Brig. Gen. H. H. LOCKWOOD, Comdg. Expedition to Eastern Shore.
   GENERAL: I have just seen with great surprise and regret a memoranda of an order said to have been issued by Major Andrews, of the Second Delaware Volunteers, to Captain Moorehouse of the said regiment, under which order a very respectable member of the bar of Worcester county, Mr. E. K. Wilson, of Snow Hill, has been arrested.  The memoranda states in substance that—
   All persons who have lately uttered expressions of hostility to the Government or have spoken disrespectfully of the President of the United States are to be arrested and detained in camp.

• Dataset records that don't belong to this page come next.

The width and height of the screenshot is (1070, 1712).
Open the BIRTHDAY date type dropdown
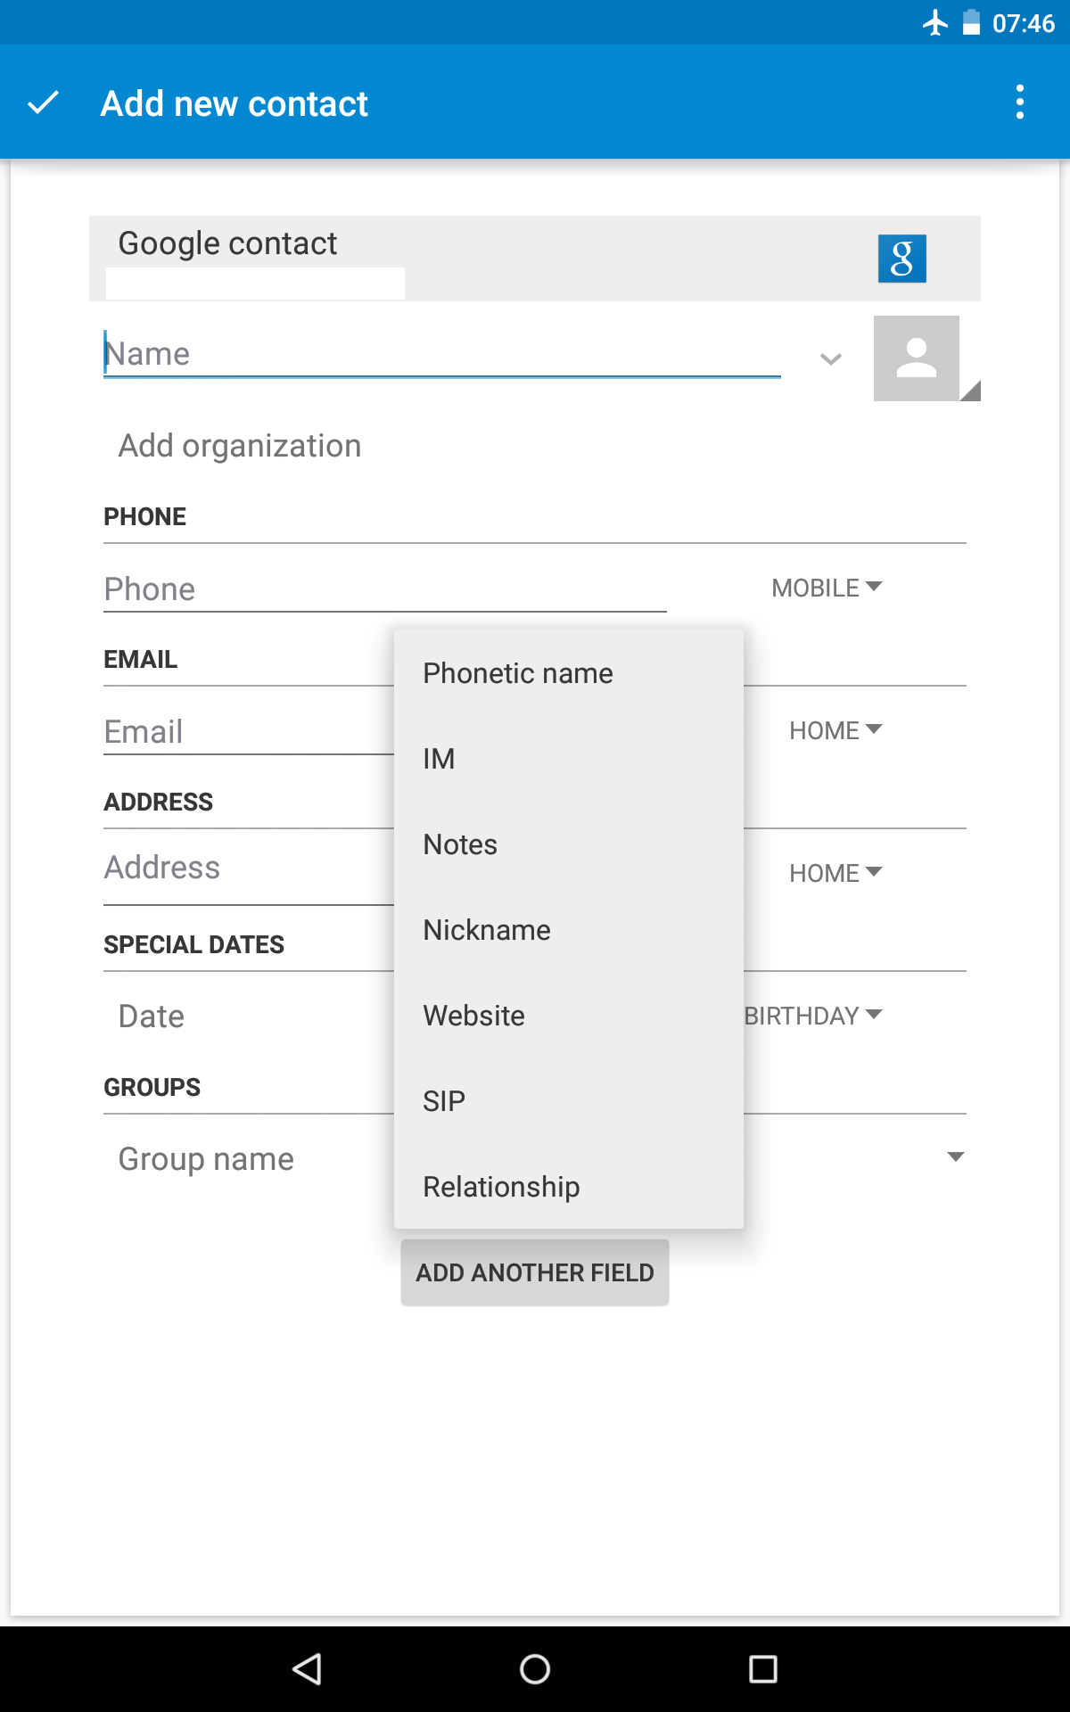(813, 1017)
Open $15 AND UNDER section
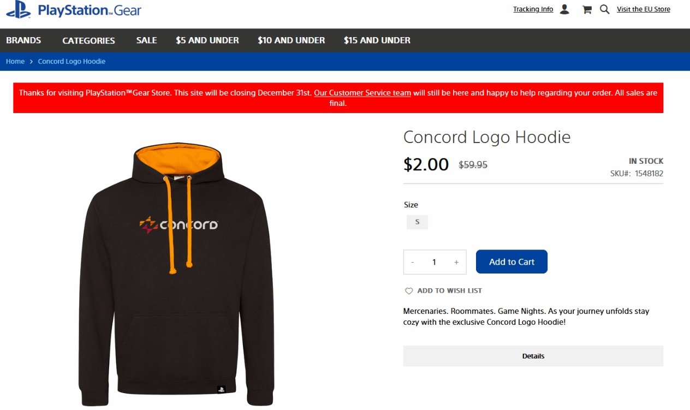The width and height of the screenshot is (690, 410). (377, 40)
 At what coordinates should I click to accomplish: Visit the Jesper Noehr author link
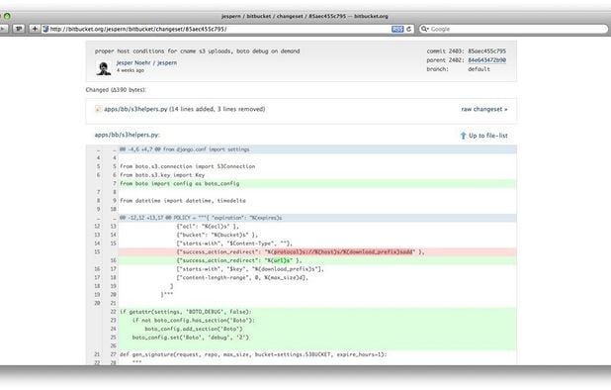coord(133,62)
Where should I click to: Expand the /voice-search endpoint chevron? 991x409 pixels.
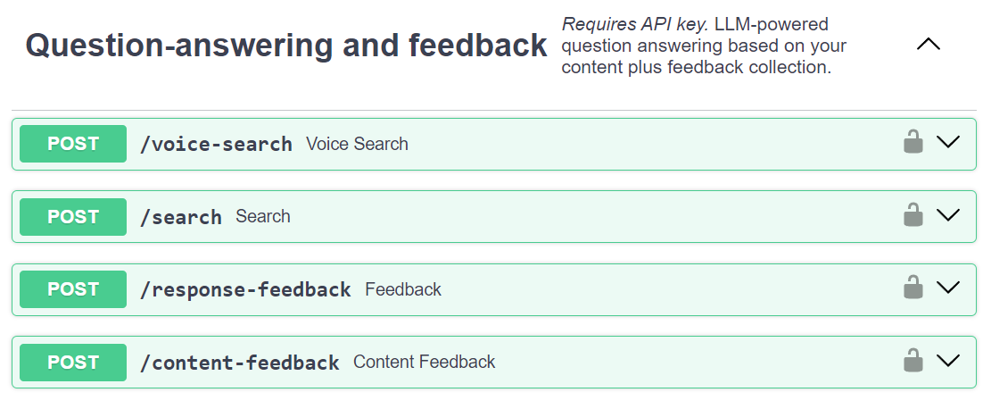pos(948,142)
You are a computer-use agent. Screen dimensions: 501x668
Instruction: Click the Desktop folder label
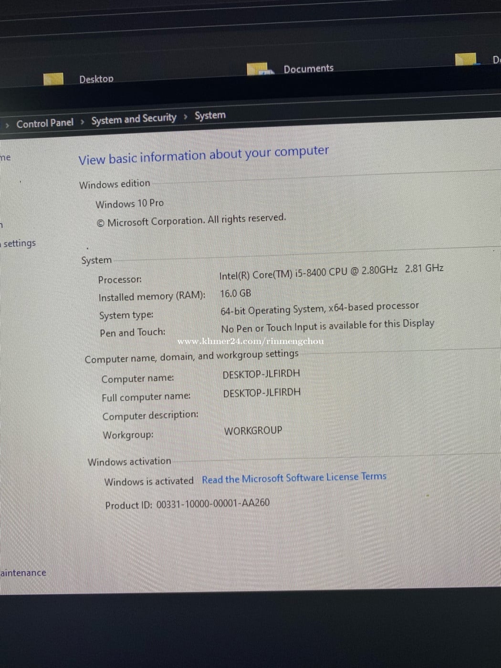(96, 79)
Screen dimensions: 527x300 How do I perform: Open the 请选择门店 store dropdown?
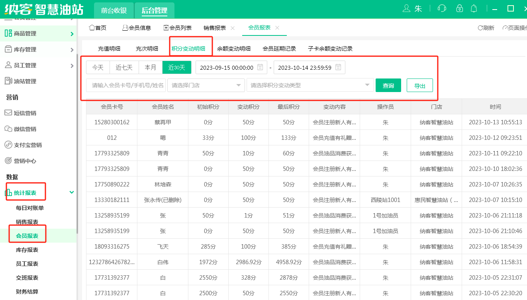click(206, 85)

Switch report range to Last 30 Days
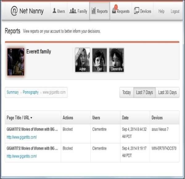point(167,92)
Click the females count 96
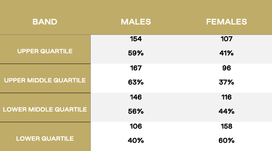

   If it be so I wish to stamp the whole transaction with my most marked disapprobation and I believe there is no man in the United States who would be more annoyed by it than the President himself.  It is in direct violation of the instructions I have given and is calculated to defeat our efforts to show the people of Maryland of all classes that their rights of person and property are not only to be scrupulously respected but protected instead of being invaded by the military forces we have sent among them.  No arrest is to be made without your special order in each case and then only for overt acts and giving aid and comfort to the enemy.
   I am well aware that such an order has not had your approval and I should direct the officer who issued it to be arrested if I were not sure that it originated in mistaken zeal.  You will please have it rescinded and do all in your power to repair the wrong done under it.  And I request your especial and prompt attention to Mr. Wilson’s case, leaving it to your discretion and good judgment to do what is right.  If his alleged offense is no more than the alleged memoranda above stated specifies he should be instantly discharged.  Our mission is not to annoy or invade any personal rights but to correct misapprehension in regard to the intentions of the Government.  And while all open acts of hostility are to be punished we should labor to win back  those who have separated themselves from us through a misunderstanding in regard to our motives and objects by kindness and conciliation, and above all by rigid abstinence from all invasion of their constitutional and legal rights.
   I am, general, very respectfully, your,
                                                                                JOHN A. DIX,
                                                                      Major-General, Commanding.

Official Records, Series II., Vol. 1, Part 1, page 613.

This message reflects the views of many Democrats toward Southerners at the start of the war, tending toward respecting individual rights where possible in territories in rebellion.  Dix was 63, had fought in the War of 1812 at the age 14 and became a lawyer, Senator from New York, and Secretary of the Treasury.  He earned the gratitude of Lincoln while heading the Department of Maryland by ordering the arrest of the Maryland legislature to prevent a vote on secession.